**Extracted text**
+-------+

Dame Sandra Mason was the first woman admitted to the bar in Barbados — and her place in the nation’s history is cemented.

Replacing the queen -- Barbados's first president, Sandra Mason
President-elect Dame Sandra Mason (L) on the eve of her inauguration as Barbados becomes a republic - Copyright AFP LUIS ACOSTA
President-elect Dame Sandra Mason (L) on the eve of her inauguration as Barbados becomes a republic - Copyright AFP LUIS ACOSTA
Kareem Smith

Dame Sandra Mason was the first woman admitted to the bar in Barbados — and her place in the nation’s history was cemented when she was elected as the country’s first president.

Her rise to become head of state of the Caribbean island, replacing Britain’s Queen Elizabeth II, will be confirmed at her inauguration at midnight on Monday when Barbados becomes a republic.

Mason’s career began as a teacher, clerk and then a lawyer, before a string of legal and official roles led to her becoming governor-general — the queen’s representative — in 2018.

+-------+

**Given records**
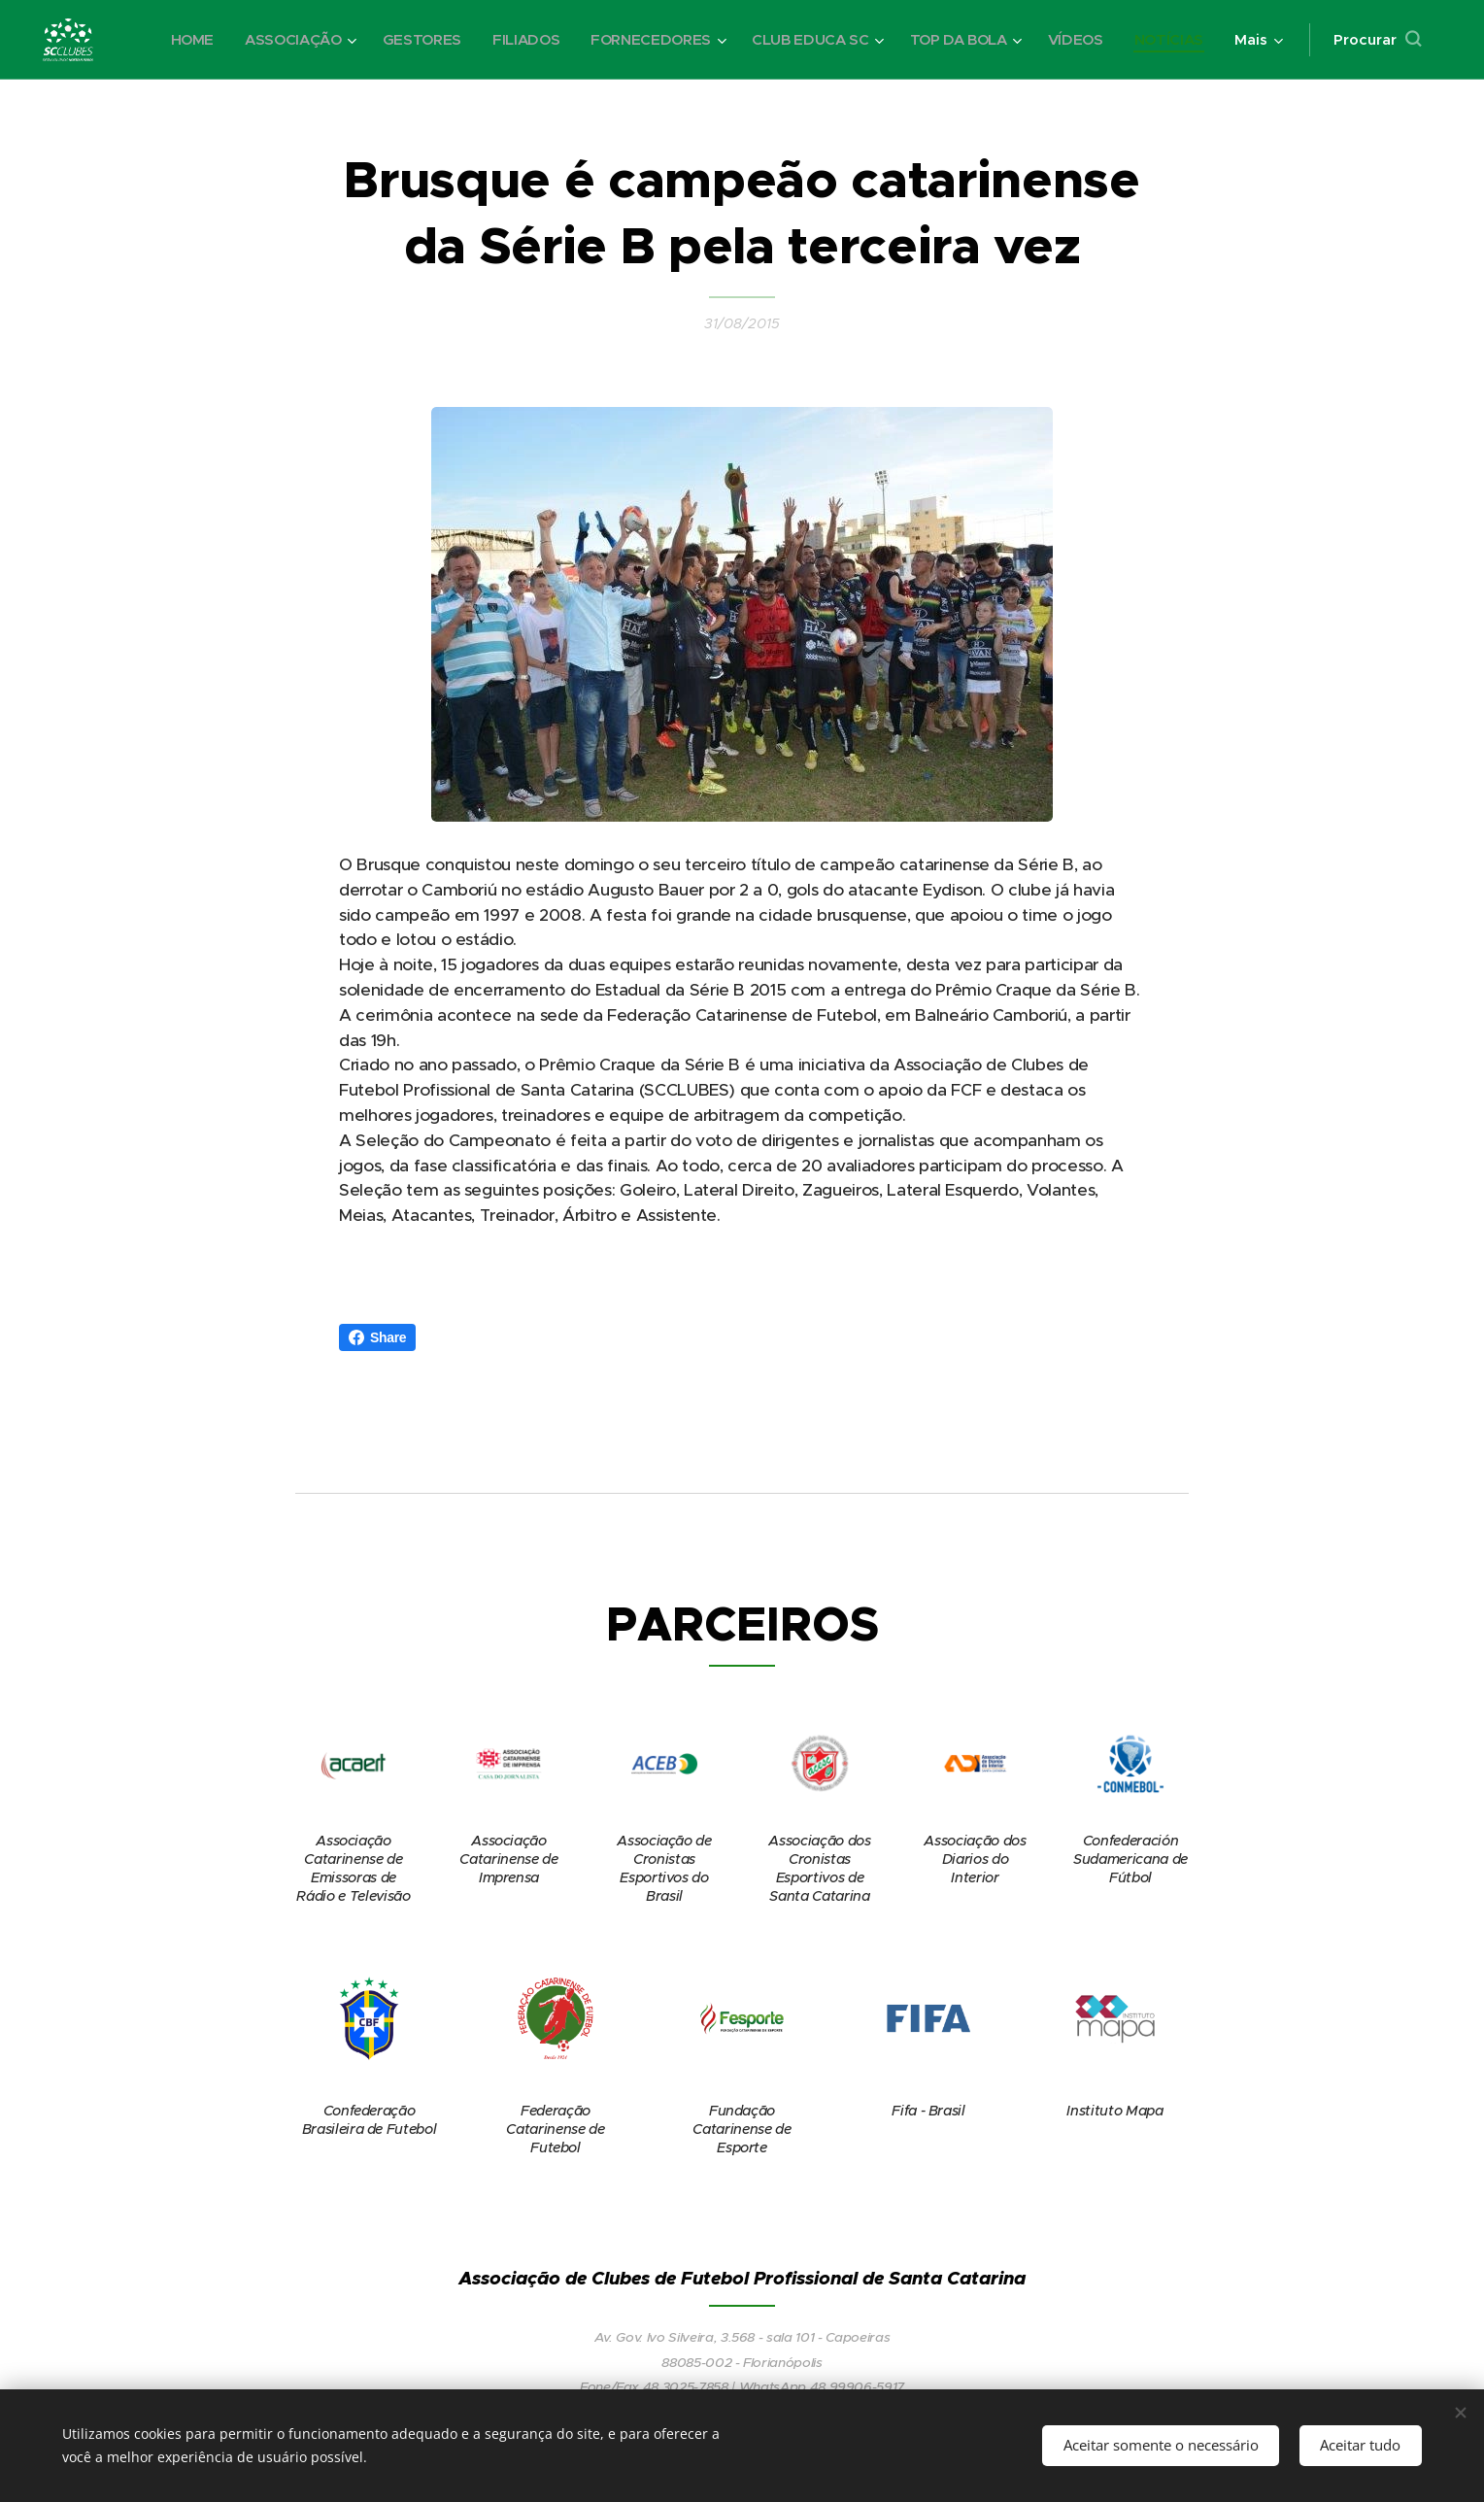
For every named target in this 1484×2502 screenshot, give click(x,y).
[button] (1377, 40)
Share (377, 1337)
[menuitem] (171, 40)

+-------+

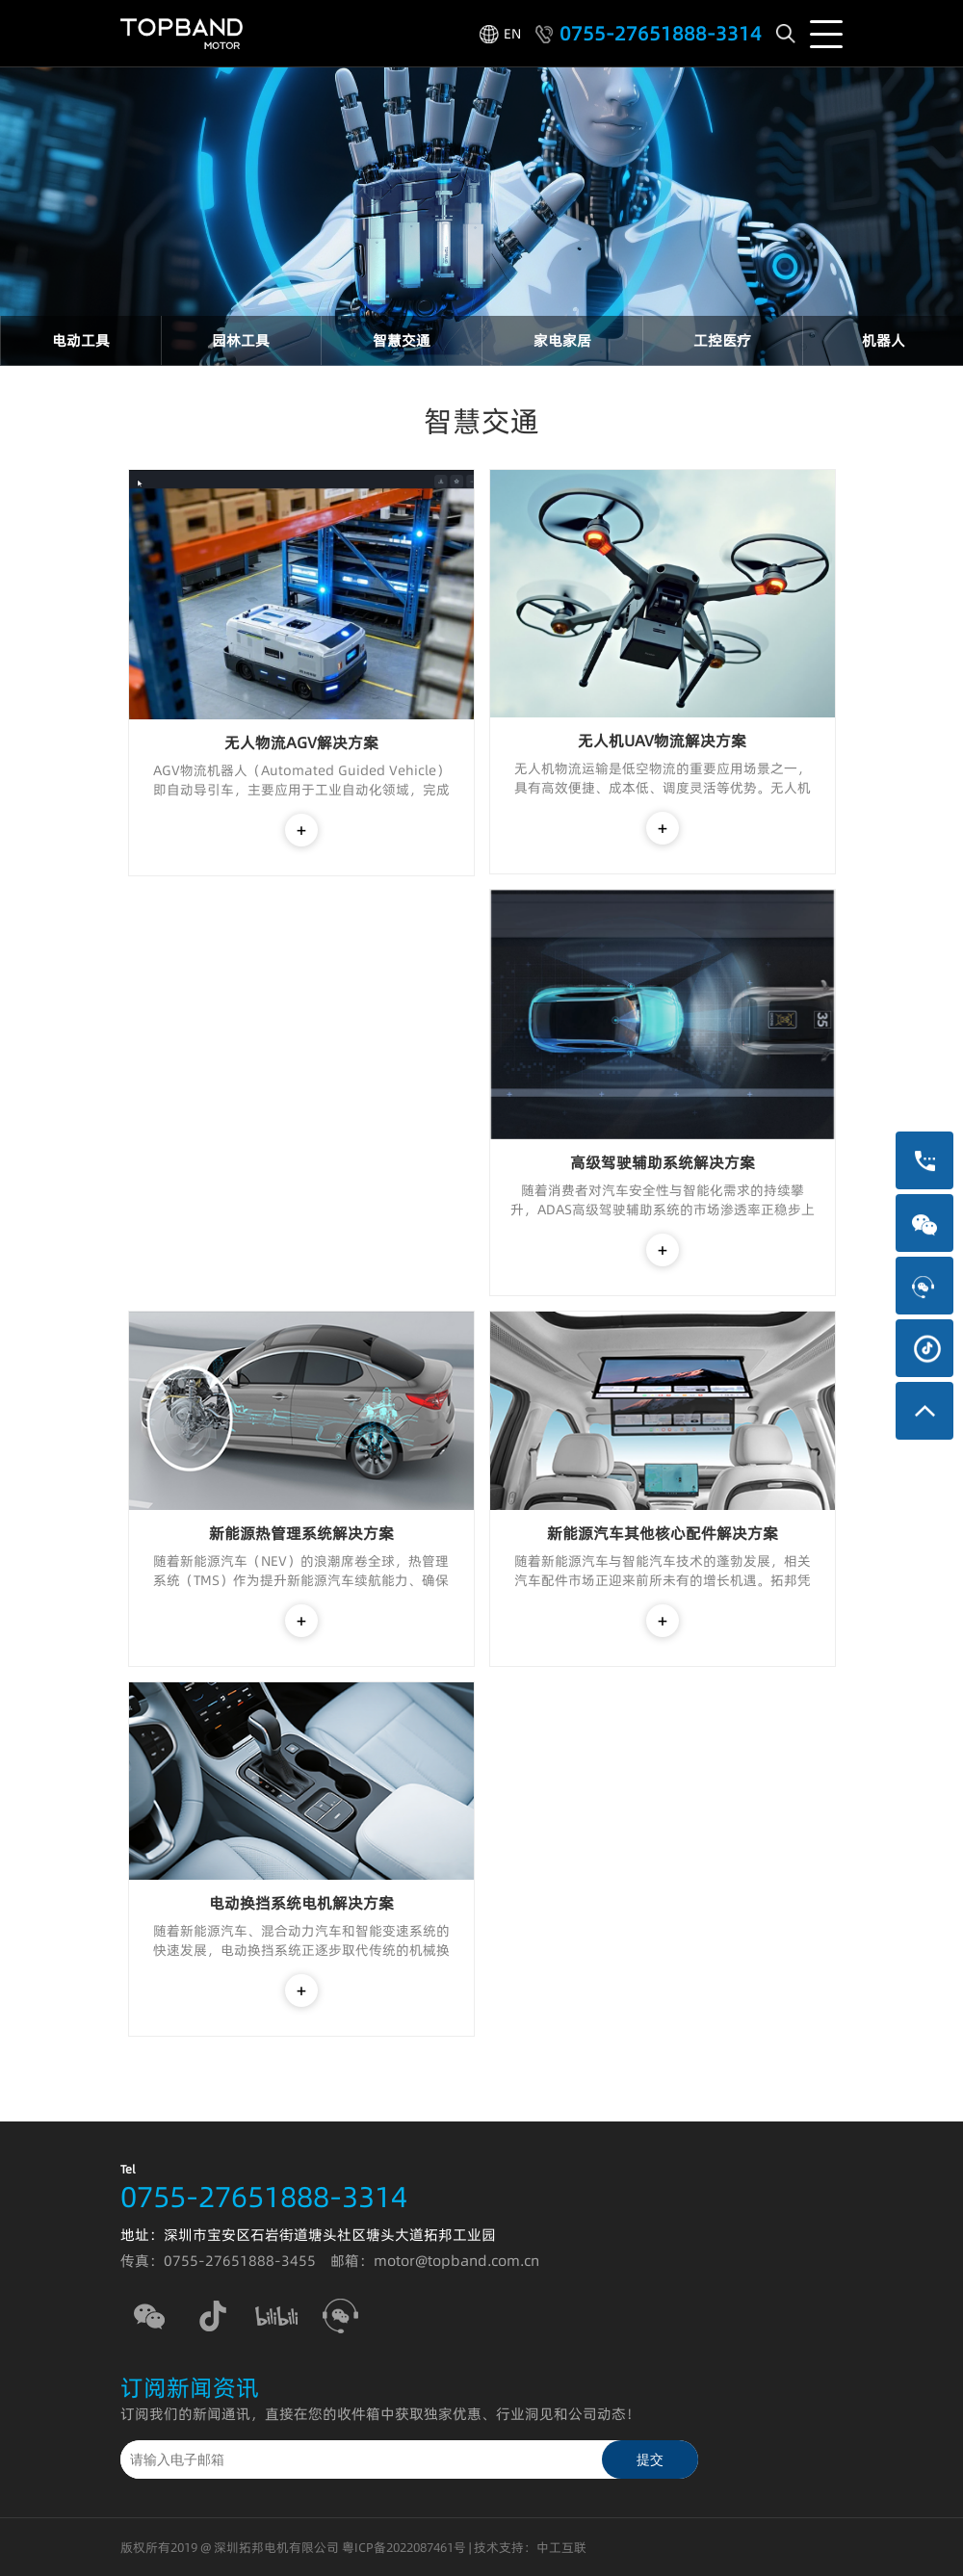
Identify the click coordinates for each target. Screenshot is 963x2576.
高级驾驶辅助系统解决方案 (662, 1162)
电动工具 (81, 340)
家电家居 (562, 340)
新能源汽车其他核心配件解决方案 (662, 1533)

+-------+

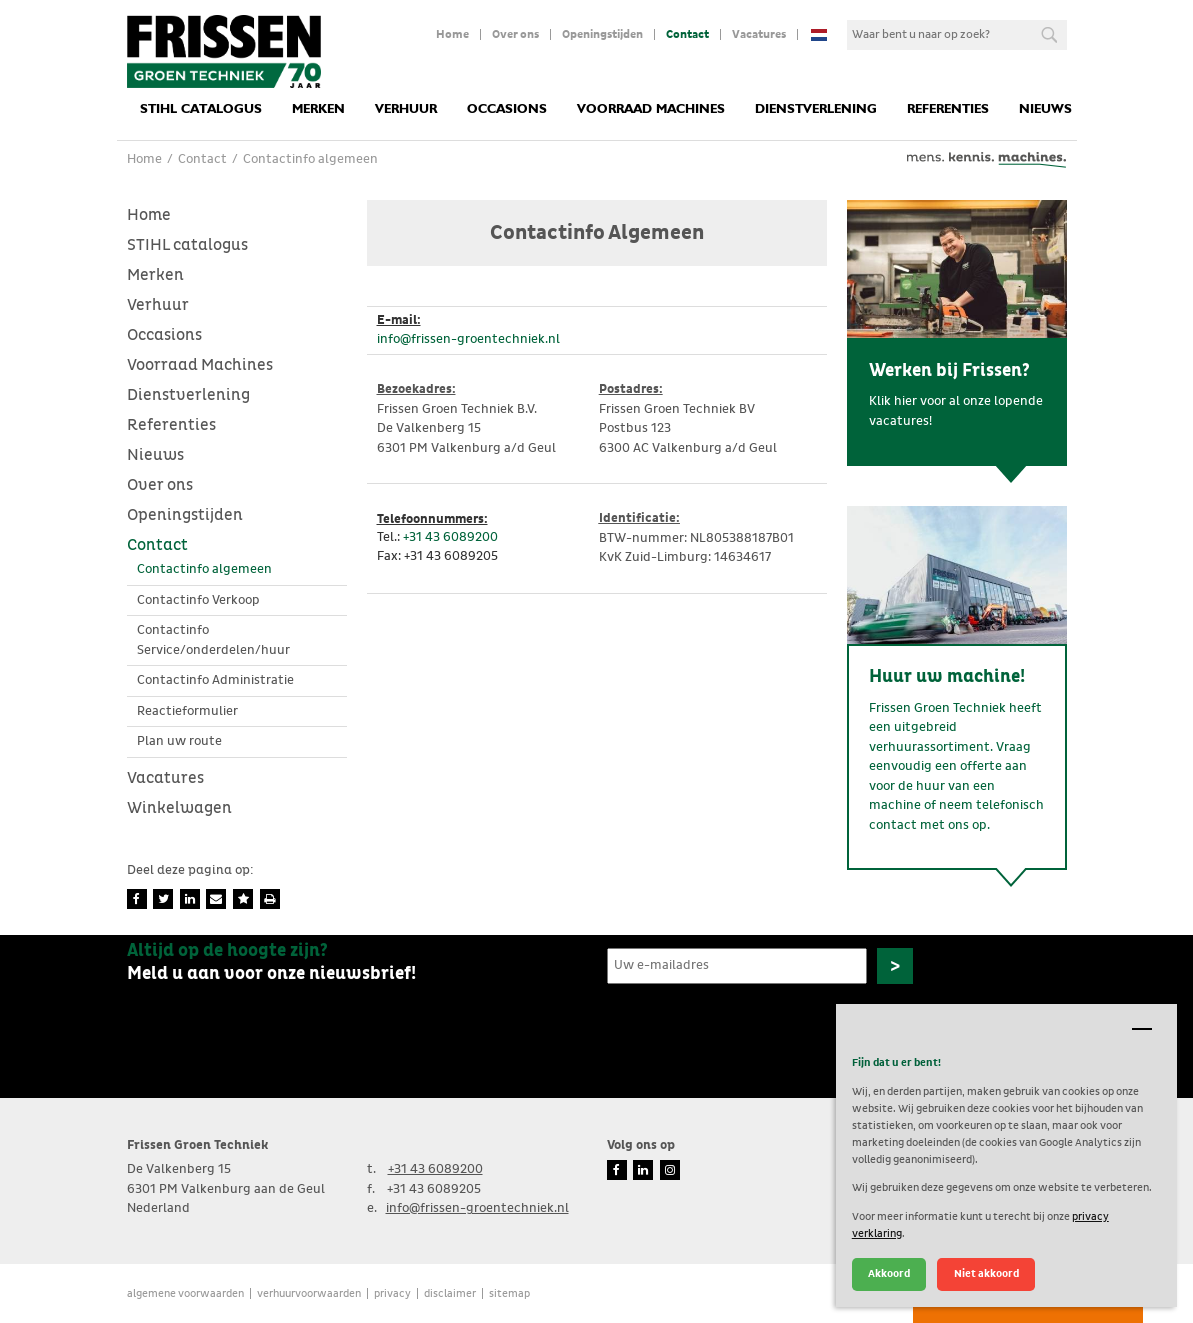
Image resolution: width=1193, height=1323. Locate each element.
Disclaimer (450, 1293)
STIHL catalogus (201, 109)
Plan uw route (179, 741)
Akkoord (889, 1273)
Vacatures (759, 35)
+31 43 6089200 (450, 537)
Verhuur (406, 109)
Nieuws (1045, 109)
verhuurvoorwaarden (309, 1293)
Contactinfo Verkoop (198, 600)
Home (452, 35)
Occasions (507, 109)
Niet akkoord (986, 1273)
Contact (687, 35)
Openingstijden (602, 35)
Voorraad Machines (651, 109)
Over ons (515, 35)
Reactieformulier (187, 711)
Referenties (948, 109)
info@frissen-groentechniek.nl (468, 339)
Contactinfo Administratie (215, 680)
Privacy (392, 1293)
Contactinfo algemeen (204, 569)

+-------+

**Given problem**
Reproduce the passage of the text on Barbados's first president starting with "Her rise to" and going on through "representative — in 2018.".

**Answer to the exercise**
Her rise to become head of state of the Caribbean island, replacing Britain’s Queen Elizabeth II, will be confirmed at her inauguration at midnight on Monday when Barbados becomes a republic.

Mason’s career began as a teacher, clerk and then a lawyer, before a string of legal and official roles led to her becoming governor-general — the queen’s representative — in 2018.